**** 掲載本文 ****
「教員という仕事」に続いて、朝比奈なを「ルポ教育困難校」の紹介。朝日新書から2019年7月に刊行された本だが、その時は買わなかった。忘れていたんだけど、当時本屋で見てちょっと気がひかれた記憶がある。でも買わなかった理由は、読んでみて思い当たった。
教員経験者の中には同じように思う人も多いだろうが、読んでいて辛いのである。自分も似たような経験をし、もっと上手く出来たのではないかと後悔も浮かんでくる。もっと率直に書けば「あの頃の恐怖」「あの時のふがいなさ」が思い出されてトラウマがよみがえる。きっとそういう本だと思って避けたのである。そして実際にそういう本だった。
朝比奈氏が最初に赴任した高校が「教育困難校」だった。その後「進学高校」も経験したようだが、最初の驚きを問題意識として持ち続けた。「教育困難校」とは著者の言葉で、一般によく「底辺校」と言われる高校のことだ。ここで取り上げられるのは「全日制普通科高校で入学に必要な学力が地域最低クラス」で「不本意入学生徒」の多い学校を指している。
「職業高校」(商業、工業、農業、水産、家庭等)も「偏差値」的には高くない学校が多いが、中には目的意識の高い生徒もいる。資格取得や検定試験等にマジメに取り組むと、良い就職先が見つかることが(少なくとも20世紀には)多かった。「夜間定時制高校」は倍率が1倍にならないことが多く、公立高校では全員合格になる。従って「合格偏差値」を出すことが無意味。「底辺校」にも入らない「ランク外」である。また東京に多い「多部制定時制高校」も同様。
目次を紹介するのが手っ取り早い。章と節だけ。
第1章 「教育困難校」とはどのような高校か
1 高校入試は、多くの人にとって人生最初の試練である 2 「教育困難校」とは何か
第2章 「教育困難校」に通う生徒たち
1 「教育困難校」の日常 2 「教育困難校」の典型的な授業風景 3 生徒の学力や意欲はどのようなものか 4 定期試験にも独特の慣習が存在する 5 「教育困難校」の生徒たちの類型を考える 6 「教育困難校」の生徒たちの家庭環境
第3章 「教育困難校」の教員たち
1 「教育困難校」特有の忙しさの原因 2 「教育困難校」教員が陥る心性
第4章 「教育困難校」の進路指導
1 高校は学力により進路指導も全く異なる 2 教育情報産業から見た「教育困難校」の進路指導の変遷 3 「教育困難校」で実際に行われている進路指導
第5章 脱「教育困難校」を目指して
先駆的な脱「教育困難校」改革の動き
第6章 それでも「教育困難校」は必要である
1 「教育困難校」の存在意義 2 「教育困難校」の将来のために、今、必要なもの
いやいや、「オールアバウト教育困難校」という感じの本である。必要な情報は大体書かれている。例えば生徒の類型を挙げておく。①荒れた行動を取る「ヤンキー」タイプ、②コミュニケーション能力や学習能力に困難さがあるタイプ、③不登校を経験したタイプ、④急増する外国にルーツを持つタイプ、⑤不本意入学をしてきたタイプ 以上5つである。
****
書評のうち「第1章 「教育困難校」とはどのような高校か」で始まり「きたタイプ 以上5つである。」まで続く部分を、「進路指導」を「キャリア指導」に改めて書き直してください。
**** 保存データ ****
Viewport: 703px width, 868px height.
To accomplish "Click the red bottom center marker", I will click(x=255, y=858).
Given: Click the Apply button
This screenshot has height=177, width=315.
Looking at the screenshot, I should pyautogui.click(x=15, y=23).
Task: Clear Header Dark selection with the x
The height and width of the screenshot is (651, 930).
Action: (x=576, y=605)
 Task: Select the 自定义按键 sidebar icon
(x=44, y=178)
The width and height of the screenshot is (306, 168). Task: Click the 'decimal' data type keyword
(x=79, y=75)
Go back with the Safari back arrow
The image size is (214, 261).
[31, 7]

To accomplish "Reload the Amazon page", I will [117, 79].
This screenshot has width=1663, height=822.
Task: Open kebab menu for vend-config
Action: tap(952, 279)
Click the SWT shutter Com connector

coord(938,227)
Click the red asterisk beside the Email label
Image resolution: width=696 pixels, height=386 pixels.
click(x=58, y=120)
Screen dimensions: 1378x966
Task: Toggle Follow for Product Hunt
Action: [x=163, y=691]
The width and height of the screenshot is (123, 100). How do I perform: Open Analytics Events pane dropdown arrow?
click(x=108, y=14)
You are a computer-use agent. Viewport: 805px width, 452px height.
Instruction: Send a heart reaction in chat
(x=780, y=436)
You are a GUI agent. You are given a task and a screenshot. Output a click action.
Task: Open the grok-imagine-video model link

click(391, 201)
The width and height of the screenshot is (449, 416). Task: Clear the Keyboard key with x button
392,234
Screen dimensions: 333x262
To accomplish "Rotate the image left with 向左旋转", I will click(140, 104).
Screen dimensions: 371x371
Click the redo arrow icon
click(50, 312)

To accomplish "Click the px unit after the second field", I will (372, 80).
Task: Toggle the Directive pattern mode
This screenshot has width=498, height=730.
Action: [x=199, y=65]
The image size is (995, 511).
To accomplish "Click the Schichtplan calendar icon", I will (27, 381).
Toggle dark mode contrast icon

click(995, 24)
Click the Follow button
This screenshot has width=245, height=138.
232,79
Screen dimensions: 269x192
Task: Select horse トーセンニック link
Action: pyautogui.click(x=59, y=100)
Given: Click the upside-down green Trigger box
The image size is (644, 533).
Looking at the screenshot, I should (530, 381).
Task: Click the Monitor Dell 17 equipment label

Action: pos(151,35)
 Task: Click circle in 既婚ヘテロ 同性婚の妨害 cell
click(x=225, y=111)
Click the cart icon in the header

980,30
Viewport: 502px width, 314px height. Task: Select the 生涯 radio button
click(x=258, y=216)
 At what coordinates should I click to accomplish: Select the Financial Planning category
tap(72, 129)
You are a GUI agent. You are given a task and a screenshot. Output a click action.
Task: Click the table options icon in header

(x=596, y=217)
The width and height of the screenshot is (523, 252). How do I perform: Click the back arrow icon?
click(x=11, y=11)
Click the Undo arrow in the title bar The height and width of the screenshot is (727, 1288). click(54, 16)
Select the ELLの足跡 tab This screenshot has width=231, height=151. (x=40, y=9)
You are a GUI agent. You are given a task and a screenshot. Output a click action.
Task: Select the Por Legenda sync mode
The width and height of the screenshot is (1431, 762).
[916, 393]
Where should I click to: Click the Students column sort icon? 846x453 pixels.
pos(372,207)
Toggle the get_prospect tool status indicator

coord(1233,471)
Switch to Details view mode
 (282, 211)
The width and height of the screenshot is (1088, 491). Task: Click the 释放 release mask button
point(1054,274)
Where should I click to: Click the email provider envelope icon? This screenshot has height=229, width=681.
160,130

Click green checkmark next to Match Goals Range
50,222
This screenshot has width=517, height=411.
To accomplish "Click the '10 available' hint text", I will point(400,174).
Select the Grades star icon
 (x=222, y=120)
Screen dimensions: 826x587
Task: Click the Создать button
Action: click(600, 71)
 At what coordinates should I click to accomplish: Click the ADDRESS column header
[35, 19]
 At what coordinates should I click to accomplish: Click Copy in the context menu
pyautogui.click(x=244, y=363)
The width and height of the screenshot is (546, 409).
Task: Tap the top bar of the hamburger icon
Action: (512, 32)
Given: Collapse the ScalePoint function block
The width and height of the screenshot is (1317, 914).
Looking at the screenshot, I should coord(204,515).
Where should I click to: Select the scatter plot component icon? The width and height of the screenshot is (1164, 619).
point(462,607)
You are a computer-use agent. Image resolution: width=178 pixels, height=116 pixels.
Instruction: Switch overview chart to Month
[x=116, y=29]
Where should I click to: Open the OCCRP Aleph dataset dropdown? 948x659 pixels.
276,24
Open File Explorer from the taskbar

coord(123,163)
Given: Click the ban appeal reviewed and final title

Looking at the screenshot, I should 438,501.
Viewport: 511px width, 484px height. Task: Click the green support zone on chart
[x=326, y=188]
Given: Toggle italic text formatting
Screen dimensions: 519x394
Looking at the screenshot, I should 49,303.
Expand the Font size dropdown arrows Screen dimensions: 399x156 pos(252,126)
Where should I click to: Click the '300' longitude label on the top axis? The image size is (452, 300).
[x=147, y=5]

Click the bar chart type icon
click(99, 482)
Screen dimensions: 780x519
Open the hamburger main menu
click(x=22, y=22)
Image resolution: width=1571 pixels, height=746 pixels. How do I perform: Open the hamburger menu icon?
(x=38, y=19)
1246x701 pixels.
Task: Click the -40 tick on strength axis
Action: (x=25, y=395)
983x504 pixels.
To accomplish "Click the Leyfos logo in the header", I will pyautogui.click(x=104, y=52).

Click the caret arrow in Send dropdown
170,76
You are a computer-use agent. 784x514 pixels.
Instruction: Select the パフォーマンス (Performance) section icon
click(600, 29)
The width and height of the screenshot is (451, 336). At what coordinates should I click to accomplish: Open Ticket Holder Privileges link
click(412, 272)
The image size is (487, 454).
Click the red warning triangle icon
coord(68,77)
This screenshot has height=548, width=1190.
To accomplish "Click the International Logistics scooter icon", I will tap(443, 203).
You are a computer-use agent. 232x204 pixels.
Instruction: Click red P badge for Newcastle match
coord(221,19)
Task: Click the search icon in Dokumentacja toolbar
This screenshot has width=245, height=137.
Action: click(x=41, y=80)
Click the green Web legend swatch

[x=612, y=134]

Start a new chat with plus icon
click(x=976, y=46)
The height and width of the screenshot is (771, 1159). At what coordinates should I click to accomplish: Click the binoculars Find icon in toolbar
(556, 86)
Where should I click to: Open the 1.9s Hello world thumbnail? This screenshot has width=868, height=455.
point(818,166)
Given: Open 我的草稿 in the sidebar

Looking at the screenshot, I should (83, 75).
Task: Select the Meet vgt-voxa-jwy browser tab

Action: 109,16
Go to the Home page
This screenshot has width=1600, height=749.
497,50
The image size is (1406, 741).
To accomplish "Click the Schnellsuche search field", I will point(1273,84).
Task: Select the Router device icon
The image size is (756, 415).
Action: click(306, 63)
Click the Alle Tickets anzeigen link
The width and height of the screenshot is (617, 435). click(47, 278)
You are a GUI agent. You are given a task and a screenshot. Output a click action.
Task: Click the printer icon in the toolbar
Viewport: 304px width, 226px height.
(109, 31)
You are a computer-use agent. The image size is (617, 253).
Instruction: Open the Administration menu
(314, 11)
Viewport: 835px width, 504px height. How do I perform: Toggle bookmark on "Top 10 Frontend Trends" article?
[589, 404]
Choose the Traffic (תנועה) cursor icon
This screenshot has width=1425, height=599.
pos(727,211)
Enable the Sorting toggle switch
****
課題の回答 >>
第1章 「教育困難校」とはどのような高校か
1 高校入試は、多くの人にとって人生最初の試練である 2 「教育困難校」とは何か
第2章 「教育困難校」に通う生徒たち
1 「教育困難校」の日常 2 「教育困難校」の典型的な授業風景 3 生徒の学力や意欲はどのようなものか 4 定期試験にも独特の慣習が存在する 5 「教育困難校」の生徒たちの類型を考える 6 「教育困難校」の生徒たちの家庭環境
第3章 「教育困難校」の教員たち
1 「教育困難校」特有の忙しさの原因 2 「教育困難校」教員が陥る心性
第4章 「教育困難校」のキャリア指導
1 高校は学力によりキャリア指導も全く異なる 2 教育情報産業から見た「教育困難校」のキャリア指導の変遷 3 「教育困難校」で実際に行われているキャリア指導
第5章 脱「教育困難校」を目指して
先駆的な脱「教育困難校」改革の動き
第6章 それでも「教育困難校」は必要である
1 「教育困難校」の存在意義 2 「教育困難校」の将来のために、今、必要なもの
いやいや、「オールアバウト教育困難校」という感じの本である。必要な情報は大体書かれている。例えば生徒の類型を挙げておく。①荒れた行動を取る「ヤンキー」タイプ、②コミュニケーション能力や学習能力に困難さがあるタイプ、③不登校を経験したタイプ、④急増する外国にルーツを持つタイプ、⑤不本意入学をしてきたタイプ 以上5つである。